Furthermore, the potential combinations of different reverse and hybrid configurations offer even more possibilities. By integrating various reverse displacement mechanisms and hybrid setups, this invention can be utilized for pumping applications, facilitating the controlled transport of fluids within microchannels. Additionally, it can be employed in bioreaction analysis, enabling precise manipulation and monitoring of biochemical processes in a controlled fluidic environment.
In addition to the aforementioned applications, the reverse fluidic displacement invention can be effectively integrated with different types of microneedle systems such as solid microneedles, hollow microneedles, or biodegradable microneedles, further enhancing its potential for drug delivery applications. The integration of this innovation with microneedles allows for precise and controlled administration of therapeutic substances through the skin.
Furthermore, dissolving or biodegradable microneedles are designed to dissolve or degrade within the skin, releasing the drug payload in a controlled manner. This type of microneedle eliminates the need for needle removal after administration and offers a convenient and safe drug delivery method.
By integrating the reverse fluidic displacement invention with different microneedle systems, it becomes possible to precisely control the flow and distribution of drugs or substances through the microneedles. The reverse displacement mechanism can be harnessed to enhance drug release, increase delivery efficiency, and enable targeted delivery to specific skin layers or tissues.
This integration opens up new possibilities for advanced drug delivery applications, providing a platform for innovative and tailored therapeutic approaches. The combination of the reverse fluidic displacement invention with various microneedle types offers a comprehensive and versatile solution for controlled and efficient drug delivery, with potential benefits in areas such as transdermal therapy, vaccination, and personalized medicine.

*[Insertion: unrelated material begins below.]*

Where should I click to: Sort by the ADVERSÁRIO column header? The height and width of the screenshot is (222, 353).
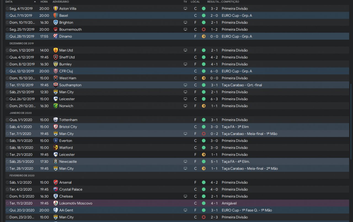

Inventors have developed devices which have been integrated for different operations such as wearable sensors for movement detection (FIG. 22), drug delivery (FIG. 14A-E) and mixing as a bioreaction application (FIGS. 23A-B). Further characterization for multiple channel cases and different configurations of sensors can be combined to exhibit the potential of reverse and hybrid liquid displacement for various applications.
A standard pulling microfluidic network and reverse pushing microfluidic network can be integrated together to achieve complex functions. The inventors have demonstrated that they can cancel each other's effect (FIG. 22).